If the sequence flag two X of the previous information packet is one, and the time interval Y between the information packet transmitted in the current 1ms and the previous information packet is 2ms, then three information packets Z are transmitted in the current 1 ms; then, the sequence flag two sequence of the information packet transmitted within the current 1ms is: three, four and five. Therefore, if the transmission time interval U of the information message transmitted in the next information message and the current 1ms is 4ms, if the sequence mark of the next information message is X + Y + U, the adverse effect of the sequence mark two of the information message with the previous time interval cannot be suffered, i.e. no collision is generated; thus, since X + Y + U is higher than X + Y + Z-1, the sequence tag two of this information message is: x + Y + U, i.e., seven.
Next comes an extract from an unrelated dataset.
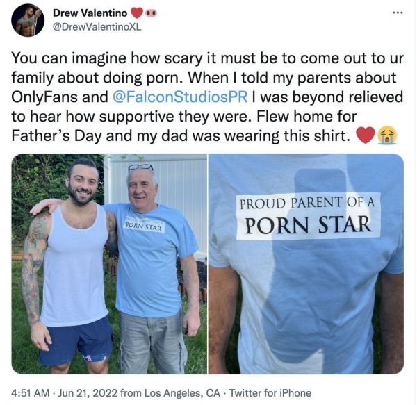Viewport: 417px width, 405px height.
Task: Open the Drew Valentino display name link
Action: tap(90, 13)
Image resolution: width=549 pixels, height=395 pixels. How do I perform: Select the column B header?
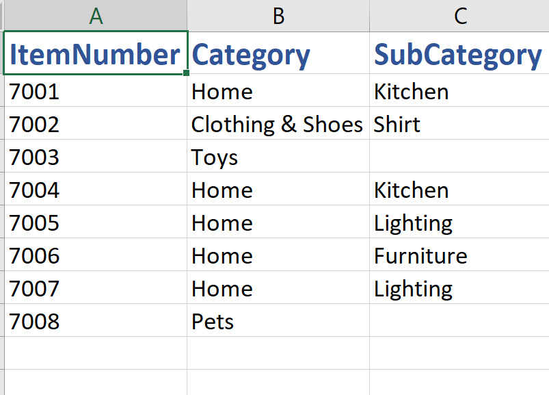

If the X + Y + U is not higher than the X + Y + Z-1, the sequence mark of the information message transmitted by the current ms quantity forms adverse effect on the sequence mark of the next information message; the sequence tag of the next message is changed; that is, the sequence tag two of this information message can be identified as X + Y + Z. That is, the sequence number of the information message with the second highest sequence number in the information message transmitted by the current 1ms is regarded as the sequence number of the information message with the second highest sequence number in the next information message, and the sequence number of the information message with the second highest sequence number is increased by 1.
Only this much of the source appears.